6. The Grind Date (2004)

This album was supposed to be the final trilogy for the Art Official Intelligence (AOI), but due to the album’s change of focus, the group decided to release The Grind Date as a stand-alone album. The album featured guest appearances from artists such as Ghostface, Common, Sean Paul and MC Spike Lee. The album received positive reviews from critics and was worthy of being considered among the best hip hop albums of 2004. The album contains catchy beats that complement the lyrics in a great way. The album was produced by a team of talented producers with two unique collaborations with J. Dilla. The album peaked at position 87 on the US Billboard 200.

5. And the Anonymous Nobody… (2016)

When De La Soul announced that they would release another album after a long hiatus, fans were obviously excited to see a comeback of one of hip hop’s most creative groups. In a genre that is arguably driven by young rappers, it’s difficult for seasoned rappers to be churning out hits consistently, but De La Soul proved that they are standard-bearers of modern rap, and they were ageing well. The album received favourable reviews from critics, with Exclaim! Calling it one of the most thrilling album releases of the year. The album featured guest artists such as 2 Chainz, Pete Rock, Snoop Dogg and many more. The track “Pain” sees the group team up with Snoop Dogg in an optimistic anthem that has a great hook and a sly groove. The album debuted at number 12 on the US Billboard 200 and was nominated for the 59th Grammy Awards for Best Rap Album.

4. Stakes Is High (1996)

In terms of subject matter and production, Stakes is High is considered the darkest De La Soul album of all time. Although it received favourable critical reviews, it wasn’t a commercial success. The album saw the group change their sound and style and was their first album that wasn’t produced by Prince Paul since they felt his production didn’t match the album’s mood. The album’s main themes were hip hop commercialisation and gangsta rap criticism. This would lead to conflict with Tupac, who retaliated with the song “Against All Odds”, which is contained in his posthumous album, The Don Killuminati: The 7 Day Theory. The album is also notable for making Mos Def a household name in the rap game.

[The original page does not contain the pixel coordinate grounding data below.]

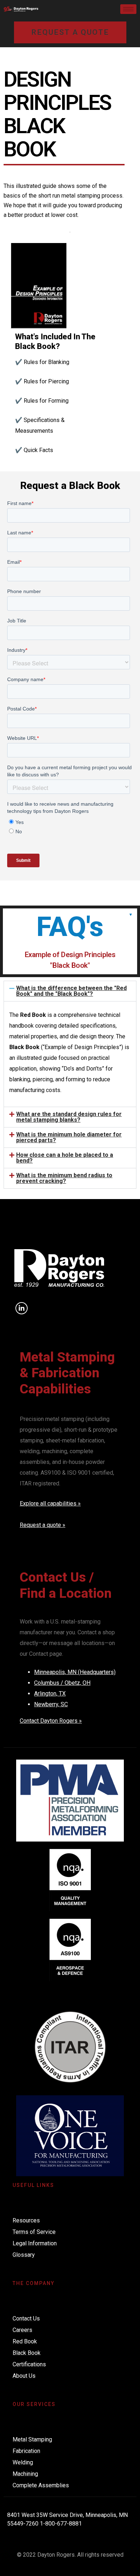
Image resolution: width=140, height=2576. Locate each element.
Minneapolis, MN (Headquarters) (75, 1672)
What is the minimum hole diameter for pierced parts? (69, 1137)
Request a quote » (42, 1525)
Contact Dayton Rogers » (51, 1720)
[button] (70, 991)
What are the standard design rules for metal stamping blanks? (69, 1117)
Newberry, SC (51, 1704)
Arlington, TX (50, 1693)
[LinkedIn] (21, 1308)
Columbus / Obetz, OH (62, 1682)
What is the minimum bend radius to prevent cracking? (64, 1178)
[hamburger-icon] (128, 9)
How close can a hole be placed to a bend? (64, 1157)
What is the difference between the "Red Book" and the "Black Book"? (71, 991)
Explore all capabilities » (50, 1503)
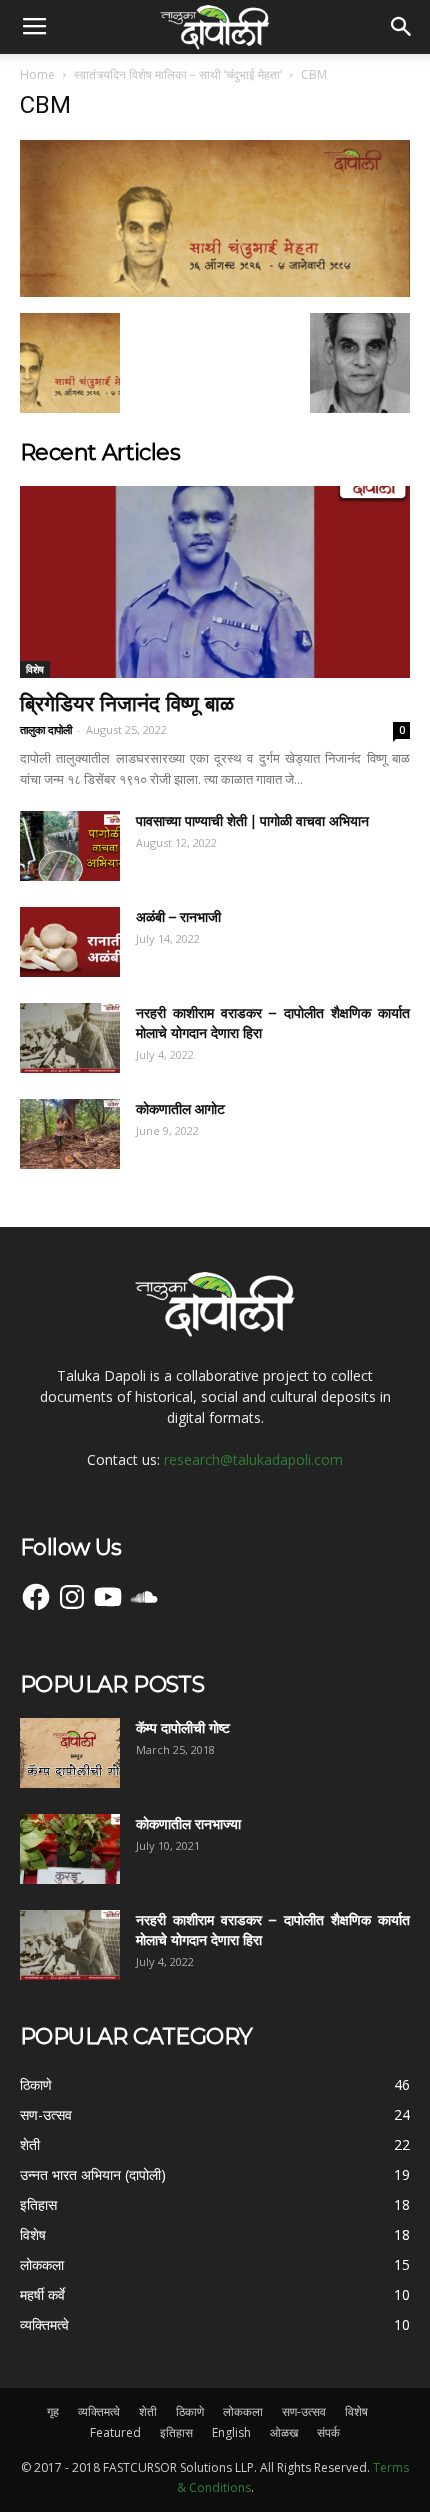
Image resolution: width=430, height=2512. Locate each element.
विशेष (35, 669)
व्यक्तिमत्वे (99, 2411)
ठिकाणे (190, 2411)
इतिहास (176, 2432)
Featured (115, 2432)
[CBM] (215, 292)
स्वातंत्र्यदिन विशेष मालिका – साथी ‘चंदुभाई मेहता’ (178, 74)
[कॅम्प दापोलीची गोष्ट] (70, 1753)
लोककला (243, 2411)
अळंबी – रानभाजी (178, 917)
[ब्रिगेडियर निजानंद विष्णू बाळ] (215, 582)
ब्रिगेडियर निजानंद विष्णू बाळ (127, 703)
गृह (53, 2411)
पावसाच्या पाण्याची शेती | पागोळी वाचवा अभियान (252, 821)
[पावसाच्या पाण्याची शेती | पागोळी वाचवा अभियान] (70, 846)
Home (37, 74)
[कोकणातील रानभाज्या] (70, 1849)
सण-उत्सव (304, 2411)
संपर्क (328, 2432)
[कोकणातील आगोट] (70, 1134)
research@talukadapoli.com (253, 1459)
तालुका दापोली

3. Buhloone Mindstate (1993)

Judging by the lyrics, De La Soul were not in a perfect place when they released this album. With the group being increasingly troubled about their situation with Tommy Boy, and the fact that the Native Tongues was on the verge of collapse, Buhloone Mindstate was not a happy album. Compared to their previous albums, this album was quite short, although it seemed to have more purpose. In a list published by Rolling Stone in 2005, Chris Rock named it the 10th greatest hip hop album of all time.

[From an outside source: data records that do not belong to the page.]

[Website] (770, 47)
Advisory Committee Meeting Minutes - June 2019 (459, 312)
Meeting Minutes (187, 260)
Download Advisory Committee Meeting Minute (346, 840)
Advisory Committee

2. 3 Feet High and Rising (1989)

Coming in at number two in our ranking of all De La Soul albums is their debut album, 3 Feet High and Rising, which is widely acknowledged as a classic. At the time of its release, the album was like no other, with the group showing that it was okay to be different in hip hop. What is most impressive about this album is its production which was done by Prince Paul. The album’s title was inspired by one of Johnny Cash’s early songs, while most samples used in the album were from relatively unknown music from the likes of Steely Dan and Liberace. In a review of the album by Q-Magazine, Macy Gray described the album as one of the best in the last 15 years and compared De La Soul to The Beatles.

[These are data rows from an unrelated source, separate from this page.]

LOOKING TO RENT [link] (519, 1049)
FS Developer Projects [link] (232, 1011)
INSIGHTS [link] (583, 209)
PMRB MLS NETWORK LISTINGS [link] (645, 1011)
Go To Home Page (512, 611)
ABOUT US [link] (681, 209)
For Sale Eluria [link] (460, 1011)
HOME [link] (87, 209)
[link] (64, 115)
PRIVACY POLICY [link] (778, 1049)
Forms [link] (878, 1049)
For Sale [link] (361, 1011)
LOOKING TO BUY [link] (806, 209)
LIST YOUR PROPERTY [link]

1. De La Soul is Dead (1991)

Very few artists can claim masterpiece status for their first two albums, and De La Soul are one of those. De La Soul is Dead is the group’s second studio album and one of the first albums to receive a perfect rating by The Source. Although many people cite 3 Feet High and Rising as their best album, I have always considered this album to be their greatest. The album mainly talked about issues such as mortality, rape and the pressure that comes from previous success. The album peaked at number 26 on the US Billboard 200 and ranked #228 on Rolling Stones’ list of 500 Greatest Albums of All Time.